_引用文_.

────────

Oracle 12c以降で導入されたマルチテナント機能により、1つのコンテナ・データベース(CDB)内に複数のプラガブル・データベース(PDB)を格納できます。
+-----------------------------+
| CDB |
| +--------+ +------------+ |
| | CDB$ROOT| | PDB1 | |
| +--------+ +------------+ |
| | PDB2 | |
| +------------+ |
+-----------------------------+
この構成に対応するために、Oracleでは新しいビュー体系(CDB_ビュー)が導入されました。
2. DBA_ビューとは?
DBA_ビューは、現在接続中のコンテナ内のデータベース情報を表示します。
たとえば、CDB$ROOT に接続していれば、CDB共通情報が表示され、PDB1 に接続していれば、そのPDBに関する情報だけが表示されます。
-- PDBに接続中の場合
SELECT username FROM dba_users;
この場合、出力されるのは PDB1 内のユーザー情報のみです。
3. CDB_ビューとは?
一方、CDB_ビューは すべてのコンテナの情報を統合して表示します。
出力には、どのコンテナのデータかを示す CON_ID(Container ID)列が追加されており、CDB$ROOT や各PDBのデータを区別できます。
-- CDB$ROOT で実行
SELECT username, con_id FROM cdb_users;
このように、すべてのPDBおよびCDB$ROOTのユーザー情報が確認できます。

────────

_記録一覧_.
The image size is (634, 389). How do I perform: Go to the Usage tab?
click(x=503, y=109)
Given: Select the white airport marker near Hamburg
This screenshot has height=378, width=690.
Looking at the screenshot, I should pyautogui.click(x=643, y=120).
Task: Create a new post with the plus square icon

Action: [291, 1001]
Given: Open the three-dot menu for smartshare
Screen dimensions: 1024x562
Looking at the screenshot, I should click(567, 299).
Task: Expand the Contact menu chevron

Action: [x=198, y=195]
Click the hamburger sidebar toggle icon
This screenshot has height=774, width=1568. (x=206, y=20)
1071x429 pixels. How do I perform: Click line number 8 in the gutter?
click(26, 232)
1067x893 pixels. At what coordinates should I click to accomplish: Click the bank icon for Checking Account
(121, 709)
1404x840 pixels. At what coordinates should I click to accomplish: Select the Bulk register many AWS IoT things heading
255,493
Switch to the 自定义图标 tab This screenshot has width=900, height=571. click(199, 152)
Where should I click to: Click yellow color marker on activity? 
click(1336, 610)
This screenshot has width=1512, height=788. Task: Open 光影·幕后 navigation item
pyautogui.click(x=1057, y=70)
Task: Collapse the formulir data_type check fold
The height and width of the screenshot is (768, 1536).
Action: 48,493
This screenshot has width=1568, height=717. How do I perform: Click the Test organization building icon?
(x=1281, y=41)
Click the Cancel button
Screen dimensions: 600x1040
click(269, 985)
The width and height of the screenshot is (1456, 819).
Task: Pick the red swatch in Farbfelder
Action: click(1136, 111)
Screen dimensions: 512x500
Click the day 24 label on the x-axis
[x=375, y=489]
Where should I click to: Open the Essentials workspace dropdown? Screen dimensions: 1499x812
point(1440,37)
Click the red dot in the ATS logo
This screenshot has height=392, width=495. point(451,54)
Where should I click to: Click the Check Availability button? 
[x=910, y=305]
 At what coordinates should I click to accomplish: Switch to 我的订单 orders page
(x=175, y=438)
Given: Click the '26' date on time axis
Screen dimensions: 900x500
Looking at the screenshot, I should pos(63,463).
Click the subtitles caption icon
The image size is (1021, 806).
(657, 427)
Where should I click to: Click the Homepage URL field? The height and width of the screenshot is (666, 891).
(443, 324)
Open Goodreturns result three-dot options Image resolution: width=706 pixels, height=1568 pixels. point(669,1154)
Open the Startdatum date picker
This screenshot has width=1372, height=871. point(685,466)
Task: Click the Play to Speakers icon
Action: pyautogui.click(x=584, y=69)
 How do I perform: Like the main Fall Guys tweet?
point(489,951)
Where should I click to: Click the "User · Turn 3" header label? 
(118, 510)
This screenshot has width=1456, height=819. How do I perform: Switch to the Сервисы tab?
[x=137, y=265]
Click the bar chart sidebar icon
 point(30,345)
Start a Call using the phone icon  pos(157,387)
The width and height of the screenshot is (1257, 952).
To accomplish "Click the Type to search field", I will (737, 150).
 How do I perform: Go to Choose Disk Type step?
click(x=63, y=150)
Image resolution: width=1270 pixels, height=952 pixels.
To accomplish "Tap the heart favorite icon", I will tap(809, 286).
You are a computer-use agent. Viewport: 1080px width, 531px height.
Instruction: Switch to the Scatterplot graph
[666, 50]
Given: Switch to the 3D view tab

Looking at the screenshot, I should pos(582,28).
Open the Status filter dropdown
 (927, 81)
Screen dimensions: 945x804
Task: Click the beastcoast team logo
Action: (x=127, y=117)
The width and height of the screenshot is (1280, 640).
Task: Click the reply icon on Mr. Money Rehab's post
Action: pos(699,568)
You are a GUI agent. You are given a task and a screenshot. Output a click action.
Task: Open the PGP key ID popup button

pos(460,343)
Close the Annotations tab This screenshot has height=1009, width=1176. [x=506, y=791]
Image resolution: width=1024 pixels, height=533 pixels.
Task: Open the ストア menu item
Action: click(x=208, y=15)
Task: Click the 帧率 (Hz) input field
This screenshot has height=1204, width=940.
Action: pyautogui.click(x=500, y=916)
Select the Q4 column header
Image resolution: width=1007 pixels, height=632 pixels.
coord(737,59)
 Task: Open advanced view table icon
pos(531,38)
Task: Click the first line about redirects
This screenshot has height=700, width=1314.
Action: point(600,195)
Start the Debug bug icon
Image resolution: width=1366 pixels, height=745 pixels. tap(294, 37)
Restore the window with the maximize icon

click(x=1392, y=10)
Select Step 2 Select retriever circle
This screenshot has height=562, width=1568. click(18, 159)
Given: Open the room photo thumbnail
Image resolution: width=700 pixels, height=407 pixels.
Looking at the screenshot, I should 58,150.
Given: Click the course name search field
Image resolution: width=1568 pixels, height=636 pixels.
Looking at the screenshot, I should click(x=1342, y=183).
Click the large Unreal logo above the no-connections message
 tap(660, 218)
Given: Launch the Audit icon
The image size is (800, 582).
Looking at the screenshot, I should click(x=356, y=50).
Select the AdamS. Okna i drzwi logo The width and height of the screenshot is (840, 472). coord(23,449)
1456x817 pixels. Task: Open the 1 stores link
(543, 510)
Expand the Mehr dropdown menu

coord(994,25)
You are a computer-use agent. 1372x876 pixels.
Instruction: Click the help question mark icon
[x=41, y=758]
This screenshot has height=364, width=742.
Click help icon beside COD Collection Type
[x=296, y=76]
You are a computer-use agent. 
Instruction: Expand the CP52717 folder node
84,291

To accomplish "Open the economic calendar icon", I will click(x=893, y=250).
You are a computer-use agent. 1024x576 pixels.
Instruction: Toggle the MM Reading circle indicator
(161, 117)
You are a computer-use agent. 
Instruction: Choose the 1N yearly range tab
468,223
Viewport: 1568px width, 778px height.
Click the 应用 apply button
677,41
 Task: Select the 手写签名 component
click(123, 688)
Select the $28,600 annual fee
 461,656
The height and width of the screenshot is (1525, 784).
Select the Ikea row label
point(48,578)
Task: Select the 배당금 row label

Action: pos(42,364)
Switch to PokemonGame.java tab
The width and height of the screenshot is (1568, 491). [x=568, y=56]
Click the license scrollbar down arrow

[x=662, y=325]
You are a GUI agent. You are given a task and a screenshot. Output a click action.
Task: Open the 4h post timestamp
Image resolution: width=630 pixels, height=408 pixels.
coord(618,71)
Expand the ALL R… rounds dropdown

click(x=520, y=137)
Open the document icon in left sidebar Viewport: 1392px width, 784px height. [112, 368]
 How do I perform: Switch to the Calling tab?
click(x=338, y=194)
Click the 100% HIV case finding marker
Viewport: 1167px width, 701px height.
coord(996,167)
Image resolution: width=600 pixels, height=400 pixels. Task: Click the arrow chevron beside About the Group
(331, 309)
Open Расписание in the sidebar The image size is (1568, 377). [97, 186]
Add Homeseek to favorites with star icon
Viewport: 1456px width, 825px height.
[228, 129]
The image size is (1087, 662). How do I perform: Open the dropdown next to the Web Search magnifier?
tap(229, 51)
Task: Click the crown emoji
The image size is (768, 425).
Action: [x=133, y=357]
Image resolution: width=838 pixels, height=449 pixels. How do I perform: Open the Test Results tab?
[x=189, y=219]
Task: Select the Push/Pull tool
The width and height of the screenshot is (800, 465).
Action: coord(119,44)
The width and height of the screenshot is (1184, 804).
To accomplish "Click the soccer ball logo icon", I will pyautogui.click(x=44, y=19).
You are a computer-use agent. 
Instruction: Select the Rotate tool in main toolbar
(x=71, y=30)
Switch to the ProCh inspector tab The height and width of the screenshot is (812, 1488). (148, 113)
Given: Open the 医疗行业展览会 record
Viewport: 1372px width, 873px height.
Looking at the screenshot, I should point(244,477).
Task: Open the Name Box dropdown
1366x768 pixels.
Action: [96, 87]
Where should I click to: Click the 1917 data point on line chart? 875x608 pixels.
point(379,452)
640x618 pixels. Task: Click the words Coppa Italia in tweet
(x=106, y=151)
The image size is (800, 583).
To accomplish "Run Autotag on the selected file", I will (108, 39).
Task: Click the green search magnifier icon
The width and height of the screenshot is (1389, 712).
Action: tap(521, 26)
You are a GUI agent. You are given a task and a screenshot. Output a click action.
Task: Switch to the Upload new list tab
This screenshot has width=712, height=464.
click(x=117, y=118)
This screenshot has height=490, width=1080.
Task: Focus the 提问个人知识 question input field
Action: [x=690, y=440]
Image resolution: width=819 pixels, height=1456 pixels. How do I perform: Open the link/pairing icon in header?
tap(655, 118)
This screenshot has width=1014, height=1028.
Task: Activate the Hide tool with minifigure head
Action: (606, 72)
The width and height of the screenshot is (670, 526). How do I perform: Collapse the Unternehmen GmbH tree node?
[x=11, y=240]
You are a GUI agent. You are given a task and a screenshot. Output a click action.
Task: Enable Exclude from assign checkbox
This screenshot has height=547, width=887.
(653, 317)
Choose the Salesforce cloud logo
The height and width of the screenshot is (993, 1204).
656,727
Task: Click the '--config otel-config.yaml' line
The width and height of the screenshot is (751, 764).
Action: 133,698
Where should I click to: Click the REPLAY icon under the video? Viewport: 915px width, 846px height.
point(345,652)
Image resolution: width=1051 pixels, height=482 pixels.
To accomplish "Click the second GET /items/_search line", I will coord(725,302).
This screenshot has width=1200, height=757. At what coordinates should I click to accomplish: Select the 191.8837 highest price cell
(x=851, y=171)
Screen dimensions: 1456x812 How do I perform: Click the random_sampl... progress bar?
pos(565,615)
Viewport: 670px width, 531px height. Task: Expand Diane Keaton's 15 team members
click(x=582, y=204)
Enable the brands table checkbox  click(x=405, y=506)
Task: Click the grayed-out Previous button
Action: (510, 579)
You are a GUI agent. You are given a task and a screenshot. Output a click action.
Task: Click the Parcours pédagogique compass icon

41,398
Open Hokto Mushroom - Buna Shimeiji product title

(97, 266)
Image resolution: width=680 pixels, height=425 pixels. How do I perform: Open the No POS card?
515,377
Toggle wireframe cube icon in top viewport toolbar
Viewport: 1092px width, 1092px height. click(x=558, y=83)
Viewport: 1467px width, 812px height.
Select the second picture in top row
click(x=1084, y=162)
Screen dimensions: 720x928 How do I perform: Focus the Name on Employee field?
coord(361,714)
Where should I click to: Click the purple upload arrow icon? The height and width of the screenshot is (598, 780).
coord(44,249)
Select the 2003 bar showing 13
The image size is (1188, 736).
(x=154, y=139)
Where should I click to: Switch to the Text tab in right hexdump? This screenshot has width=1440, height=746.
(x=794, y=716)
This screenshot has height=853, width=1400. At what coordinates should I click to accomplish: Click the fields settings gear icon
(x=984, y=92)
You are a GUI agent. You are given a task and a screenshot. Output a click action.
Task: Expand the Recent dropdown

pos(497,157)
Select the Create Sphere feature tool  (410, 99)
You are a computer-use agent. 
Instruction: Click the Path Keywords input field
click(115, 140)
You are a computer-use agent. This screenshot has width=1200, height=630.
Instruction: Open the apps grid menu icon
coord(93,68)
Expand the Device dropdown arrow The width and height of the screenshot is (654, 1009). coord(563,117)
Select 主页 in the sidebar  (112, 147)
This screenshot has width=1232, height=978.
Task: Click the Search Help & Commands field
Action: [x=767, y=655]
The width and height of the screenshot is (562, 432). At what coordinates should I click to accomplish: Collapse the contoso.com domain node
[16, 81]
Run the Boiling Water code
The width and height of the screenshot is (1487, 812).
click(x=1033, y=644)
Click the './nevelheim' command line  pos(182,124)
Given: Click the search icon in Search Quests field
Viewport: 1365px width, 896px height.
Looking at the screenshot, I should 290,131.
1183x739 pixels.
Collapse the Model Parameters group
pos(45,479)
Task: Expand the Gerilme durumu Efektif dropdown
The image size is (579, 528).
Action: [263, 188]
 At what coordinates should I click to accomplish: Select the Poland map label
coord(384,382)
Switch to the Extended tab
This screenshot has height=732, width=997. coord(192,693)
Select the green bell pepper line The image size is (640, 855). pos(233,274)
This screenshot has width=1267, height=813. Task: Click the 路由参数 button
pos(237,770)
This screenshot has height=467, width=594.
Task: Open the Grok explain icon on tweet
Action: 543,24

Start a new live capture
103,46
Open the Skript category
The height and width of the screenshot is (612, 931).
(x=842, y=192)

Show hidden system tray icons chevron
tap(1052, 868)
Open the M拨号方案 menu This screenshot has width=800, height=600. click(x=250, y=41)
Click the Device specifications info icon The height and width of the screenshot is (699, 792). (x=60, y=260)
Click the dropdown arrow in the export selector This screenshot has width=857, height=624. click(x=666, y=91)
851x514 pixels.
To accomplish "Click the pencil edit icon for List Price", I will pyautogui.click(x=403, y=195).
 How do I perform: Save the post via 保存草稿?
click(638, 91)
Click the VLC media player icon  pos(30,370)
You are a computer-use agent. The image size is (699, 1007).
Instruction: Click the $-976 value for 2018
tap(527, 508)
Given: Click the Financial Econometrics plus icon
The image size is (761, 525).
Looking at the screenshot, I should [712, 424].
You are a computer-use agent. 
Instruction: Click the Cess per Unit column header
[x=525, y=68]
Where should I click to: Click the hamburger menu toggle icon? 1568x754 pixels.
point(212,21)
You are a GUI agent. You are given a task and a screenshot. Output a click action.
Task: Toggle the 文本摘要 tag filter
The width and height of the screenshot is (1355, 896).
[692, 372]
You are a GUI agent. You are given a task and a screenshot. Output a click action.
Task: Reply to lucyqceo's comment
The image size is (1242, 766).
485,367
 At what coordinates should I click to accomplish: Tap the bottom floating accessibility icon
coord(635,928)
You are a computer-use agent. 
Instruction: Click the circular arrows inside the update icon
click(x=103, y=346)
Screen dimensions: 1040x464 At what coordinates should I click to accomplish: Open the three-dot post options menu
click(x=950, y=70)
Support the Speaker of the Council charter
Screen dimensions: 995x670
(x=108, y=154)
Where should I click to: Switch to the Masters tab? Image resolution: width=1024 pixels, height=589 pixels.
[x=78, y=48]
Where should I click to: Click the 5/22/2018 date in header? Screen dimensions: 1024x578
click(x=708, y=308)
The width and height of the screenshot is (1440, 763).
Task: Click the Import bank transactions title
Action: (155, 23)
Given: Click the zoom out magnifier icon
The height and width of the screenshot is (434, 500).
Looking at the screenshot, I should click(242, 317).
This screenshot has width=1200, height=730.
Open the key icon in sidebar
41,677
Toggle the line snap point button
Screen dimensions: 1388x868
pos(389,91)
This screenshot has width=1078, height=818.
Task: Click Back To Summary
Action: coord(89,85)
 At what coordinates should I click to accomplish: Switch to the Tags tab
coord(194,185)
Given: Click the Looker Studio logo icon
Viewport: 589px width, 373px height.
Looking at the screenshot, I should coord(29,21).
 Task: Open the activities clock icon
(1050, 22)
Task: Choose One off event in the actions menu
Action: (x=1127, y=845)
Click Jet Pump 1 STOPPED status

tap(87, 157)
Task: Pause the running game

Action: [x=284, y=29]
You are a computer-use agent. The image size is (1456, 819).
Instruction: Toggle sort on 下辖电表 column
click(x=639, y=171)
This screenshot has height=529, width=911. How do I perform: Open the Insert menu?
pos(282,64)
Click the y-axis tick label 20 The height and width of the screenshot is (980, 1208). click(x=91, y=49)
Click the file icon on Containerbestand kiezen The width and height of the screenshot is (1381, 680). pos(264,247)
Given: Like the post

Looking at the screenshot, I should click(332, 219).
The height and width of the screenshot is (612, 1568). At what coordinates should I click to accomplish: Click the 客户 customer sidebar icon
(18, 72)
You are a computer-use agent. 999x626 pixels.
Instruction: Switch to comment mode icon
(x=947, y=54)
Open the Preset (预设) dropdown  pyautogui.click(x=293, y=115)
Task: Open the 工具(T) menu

────────

_やること_.
a – 引用文では、CDB_ビューの出力にどのコンテナのデータかを示すために追加される列を何と呼んでいますか。
b – 引用文のうち、「DBA_ビューは、現在接続中のコンテナ内のデータベース情報を表示します。」を含む語句で始まり「この場合、出力されるのは PDB1 内のユーザー情報のみです。」で終わる部分を、一字一句たがえずに書き写してください。

_タスク別の結果_.
a – CON_ID(Container ID)列です。

b –
DBA_ビューは、現在接続中のコンテナ内のデータベース情報を表示します。
たとえば、CDB$ROOT に接続していれば、CDB共通情報が表示され、PDB1 に接続していれば、そのPDBに関する情報だけが表示されます。
-- PDBに接続中の場合
SELECT username FROM dba_users;
この場合、出力されるのは PDB1 内のユーザー情報のみです。